In this Spark article, you will learn how to parse or read a JSON string from a TEXT/CSV file and convert it into multiple DataFrame columns using Scala examples.
Assume you have a text file with a JSON data or a CSV file with a JSON string in a column, In order to read these files and parse JSON and convert to DataFrame, we use from_json()
function provided in Spark SQL.
1. Read and Parse a JSON from a TEXT file
In this section, we will see parsing a JSON string from a text file and convert it to Spark DataFrame columns using from_json()
Spark SQL built-in function.
Below is a JSON data present in a text file,
{"Zipcode":704,"ZipCodeType":"STANDARD","City":"PARC PARQUE","State":"PR"}
{"Zipcode":704,"ZipCodeType":"STANDARD","City":"PASEO COSTA DEL SUR","State":"PR"}
{"Zipcode":709,"ZipCodeType":"STANDARD","City":"BDA SAN LUIS","State":"PR"}
{"Zipcode":76166,"ZipCodeType":"UNIQUE","City":"CINGULAR WIRELESS","State":"TX"}
{"Zipcode":76177,"ZipCodeType":"STANDARD","City":"FORT WORTH","State":"TX"}
{"Zipcode":76177,"ZipCodeType":"STANDARD","City":"FT WORTH","State":"TX"}
{"Zipcode":704,"ZipCodeType":"STANDARD","City":"URB EUGENE RICE","State":"PR"}
{"Zipcode":85209,"ZipCodeType":"STANDARD","City":"MESA","State":"AZ"}
{"Zipcode":85210,"ZipCodeType":"STANDARD","City":"MESA","State":"AZ"}
{"Zipcode":32046,"ZipCodeType":"STANDARD","City":"HILLIARD","State":"FL"}
we can easily read this file with a read.json() method, however, we ignore this and read it as a text file in order to explain from_json() function usage.

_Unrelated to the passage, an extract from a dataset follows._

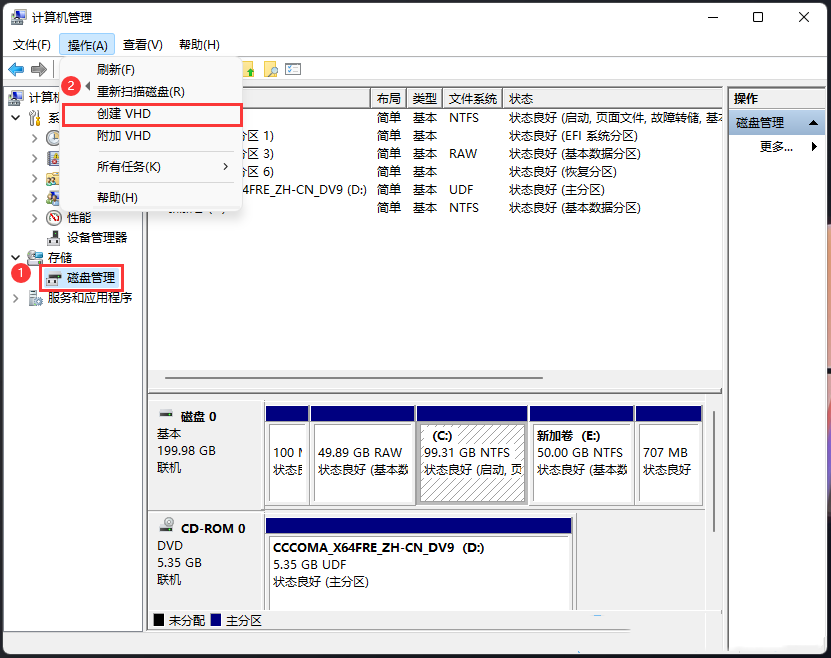The height and width of the screenshot is (658, 831).
Task: Expand the 服务和应用程序 tree node
Action: [16, 297]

//Read JSON string from text file
val dfFromText:DataFrame = spark.read.text("src/main/resources/simple_zipcodes.txt")
dfFromText.printSchema()
This read the JSON string from a text file into a DataFrame value
column as shown in below schema.
root
|-- value: string (nullable = true)
2. Convert JSON column to Multiple Columns
Now, let’s convert the value column into multiple columns using from_json(), This function takes the DataFrame column with JSON string and JSON schema as arguments. so, first, let’s create a schema that represents our data.
//Define schema of JSON structure
import org.apache.spark.sql.types.{StringType, StructType}
val schema = new StructType()
.add("Zipcode", StringType, true)
.add("ZipCodeType", StringType, true)
.add("City", StringType, true)
.add("State", StringType, true)
Finally, use from_json()
function which returns the Column Struct with all JSON columns and we explode the struct to flatten it.

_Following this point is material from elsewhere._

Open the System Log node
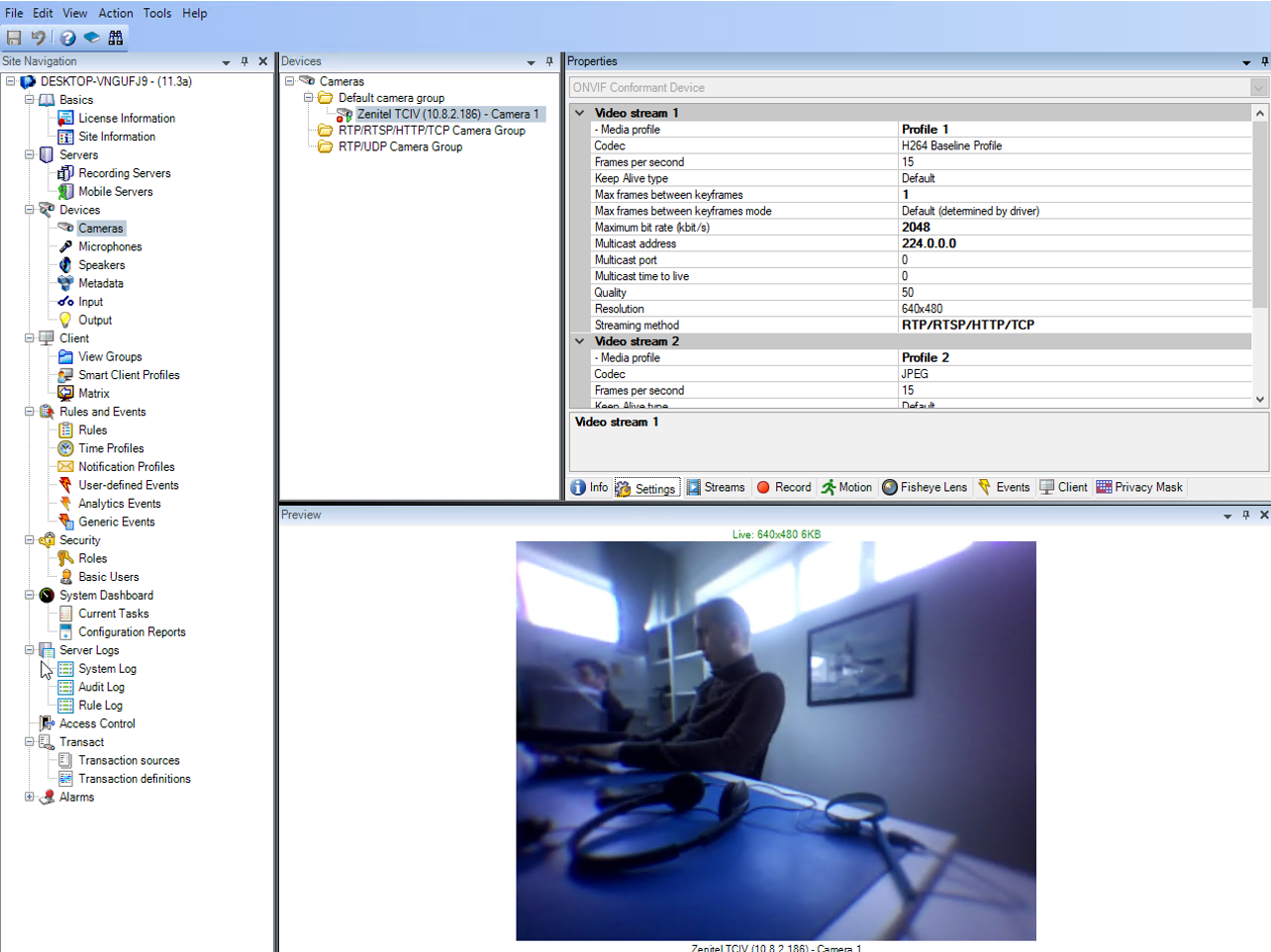1271x952 pixels. 107,669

// convert json column to multiple columns
import org.apache.spark.sql.functions.{col,from_json}
val dfJSON = dfFromText.withColumn("jsonData",from_json(col("value"),schema))
.select("jsonData.*")
dfJSON.printSchema()
dfJSON.show(false)
Yields below output
root
|-- Zipcode: string (nullable = true)
|-- ZipCodeType: string (nullable = true)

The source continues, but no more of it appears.